### Directions for this task
All of the data should be copied exactly, with the pictures left out.

===== Records for processing

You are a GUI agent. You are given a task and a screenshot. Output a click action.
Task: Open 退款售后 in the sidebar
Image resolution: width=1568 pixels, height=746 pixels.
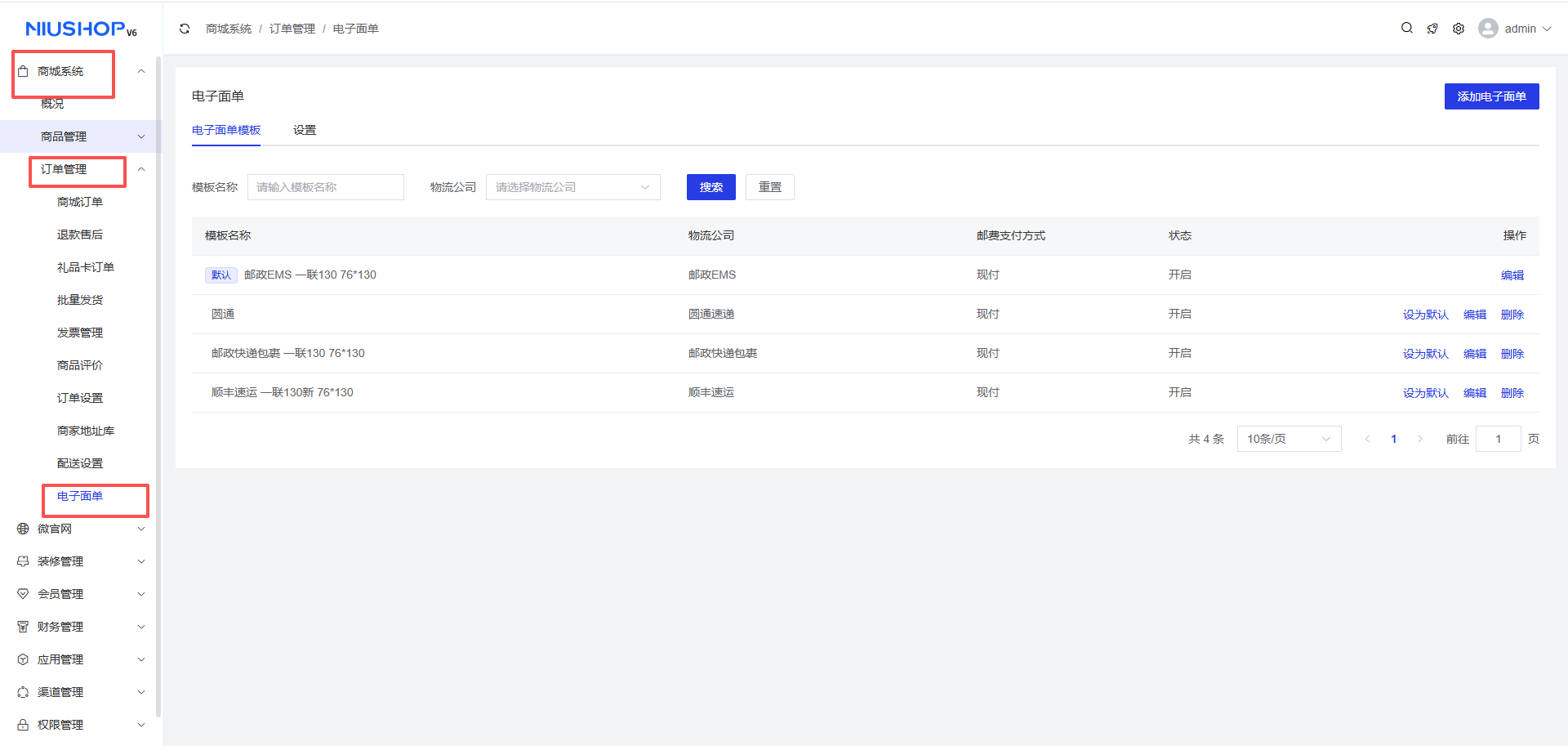coord(80,235)
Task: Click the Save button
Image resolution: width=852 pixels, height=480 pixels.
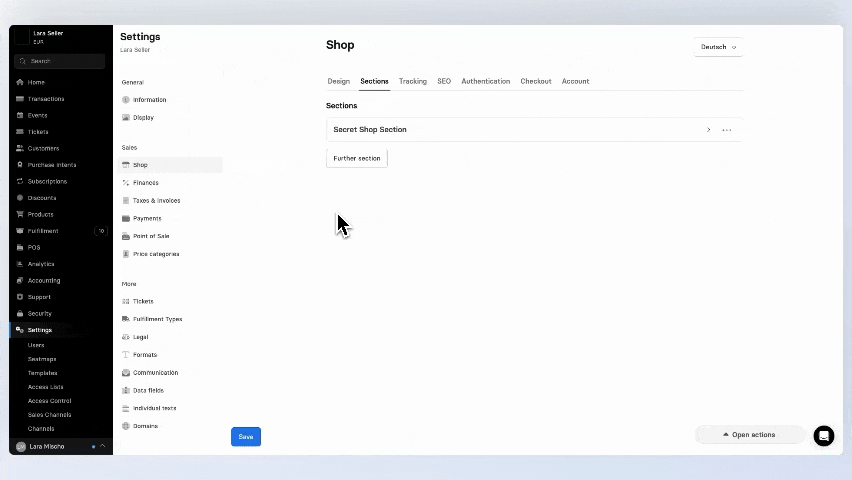Action: 246,436
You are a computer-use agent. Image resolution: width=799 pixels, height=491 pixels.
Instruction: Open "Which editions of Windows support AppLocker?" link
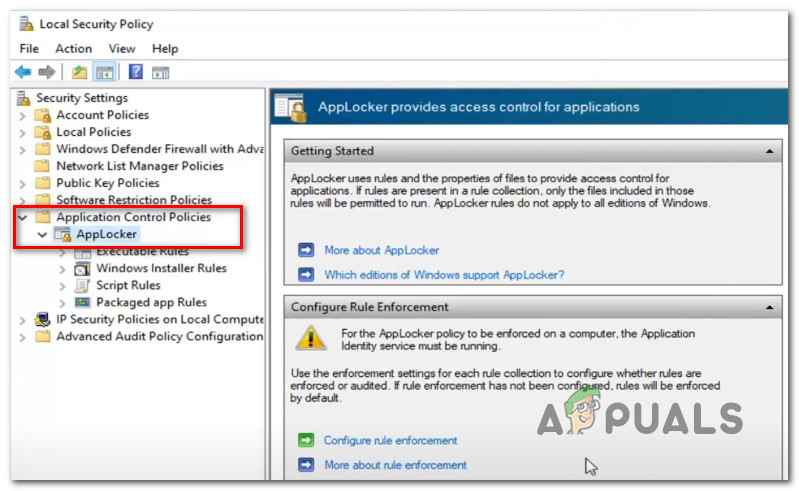[444, 274]
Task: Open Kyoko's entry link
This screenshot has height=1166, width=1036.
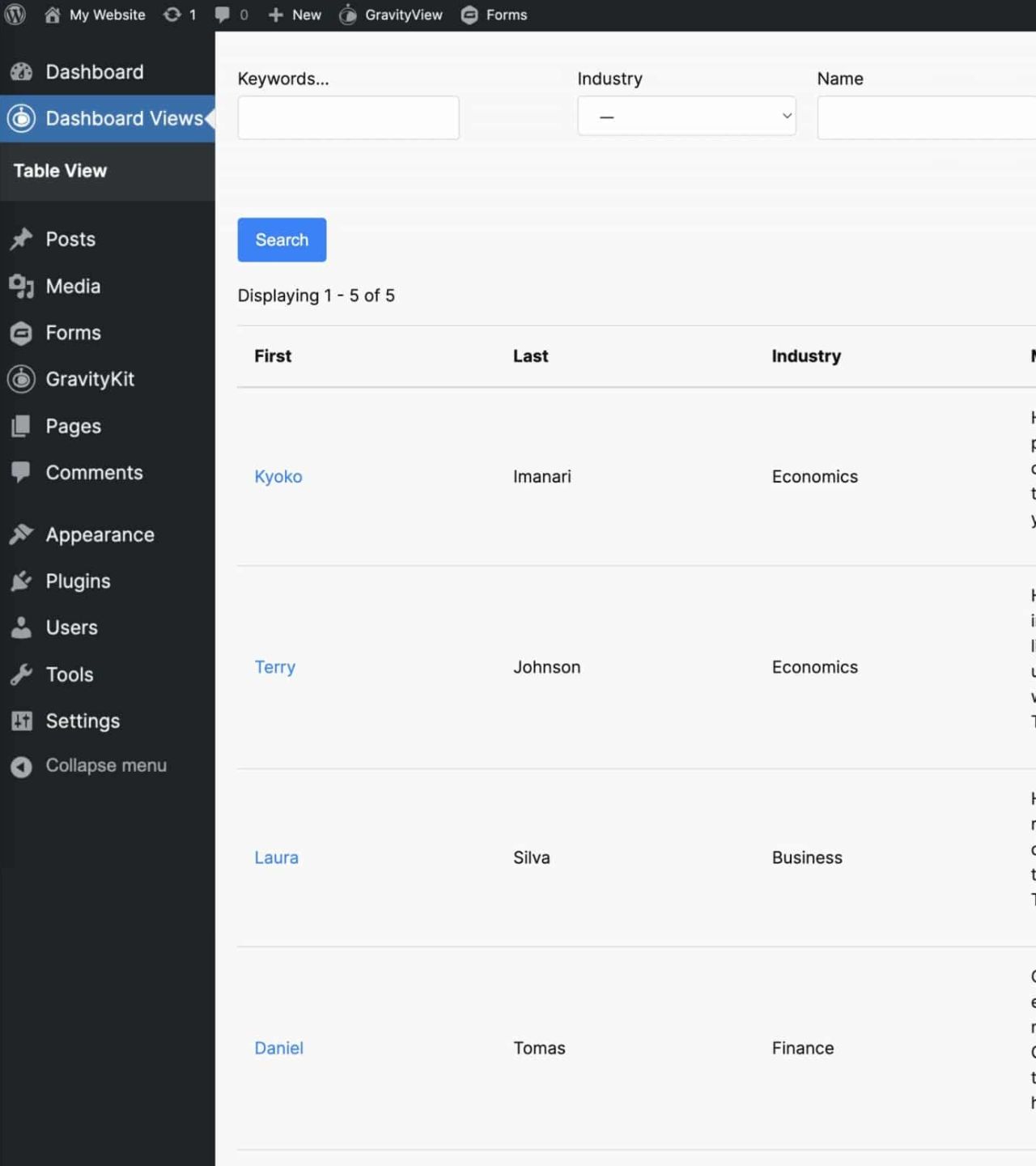Action: tap(278, 476)
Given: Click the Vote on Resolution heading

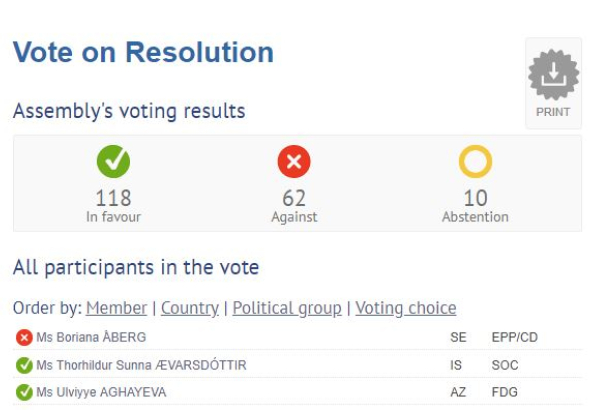Looking at the screenshot, I should pos(143,52).
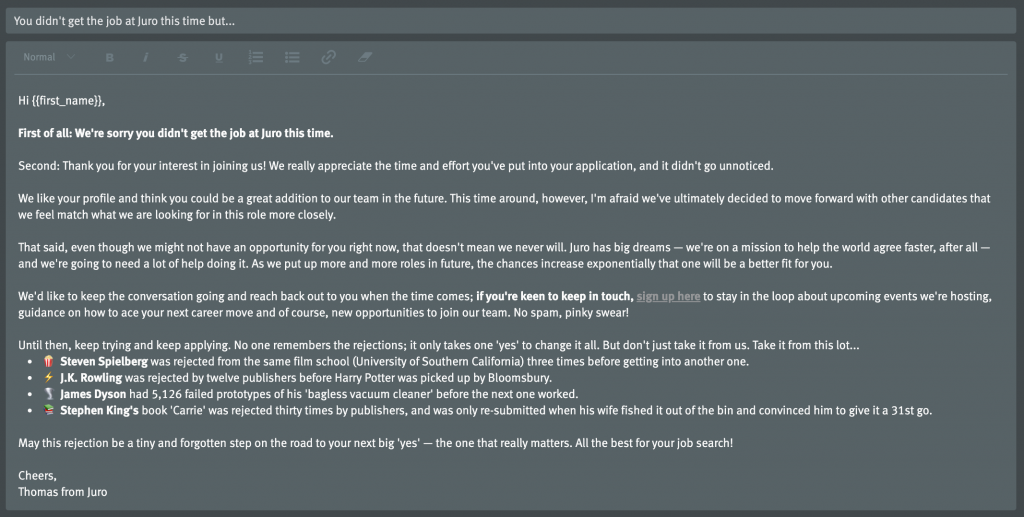The image size is (1024, 517).
Task: Apply strikethrough formatting
Action: (x=183, y=57)
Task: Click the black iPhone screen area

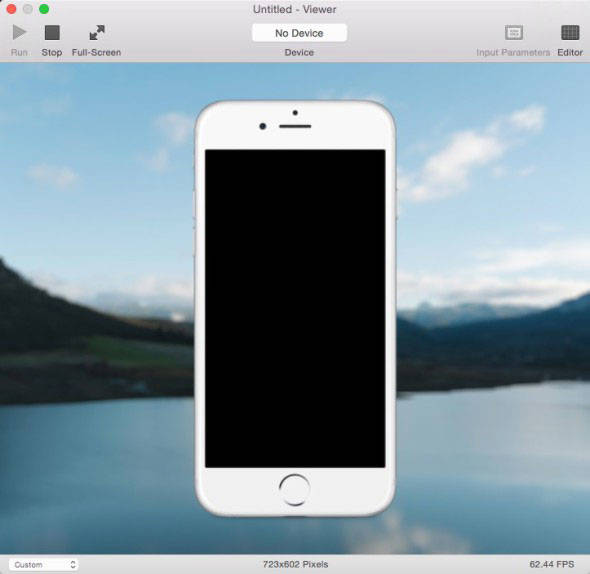Action: [x=295, y=308]
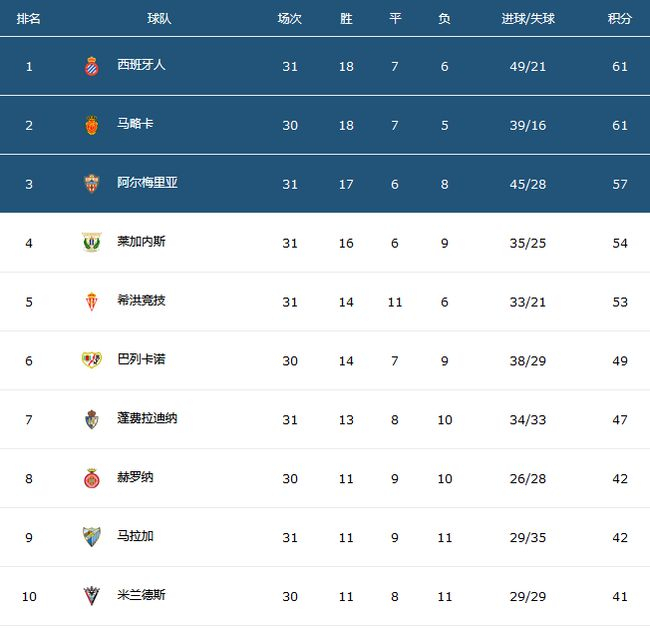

==========

### Task answer
You are a GUI agent. You are given a task and a screenshot. Output a click action.
Task: Open 退款售后 in the sidebar
Image resolution: width=1568 pixels, height=746 pixels.
coord(80,235)
Task: Click the Save button
Image resolution: width=852 pixels, height=480 pixels.
Action: 246,436
You are a computer-use agent. Image resolution: width=799 pixels, height=491 pixels.
Instruction: Open "Which editions of Windows support AppLocker?" link
[444, 274]
Task: Open Kyoko's entry link
This screenshot has height=1166, width=1036.
Action: tap(278, 476)
Given: Click the Vote on Resolution heading

Looking at the screenshot, I should pos(143,52).
The image size is (1024, 517).
Task: Apply strikethrough formatting
Action: (x=183, y=57)
Task: Click the black iPhone screen area

Action: [x=295, y=308]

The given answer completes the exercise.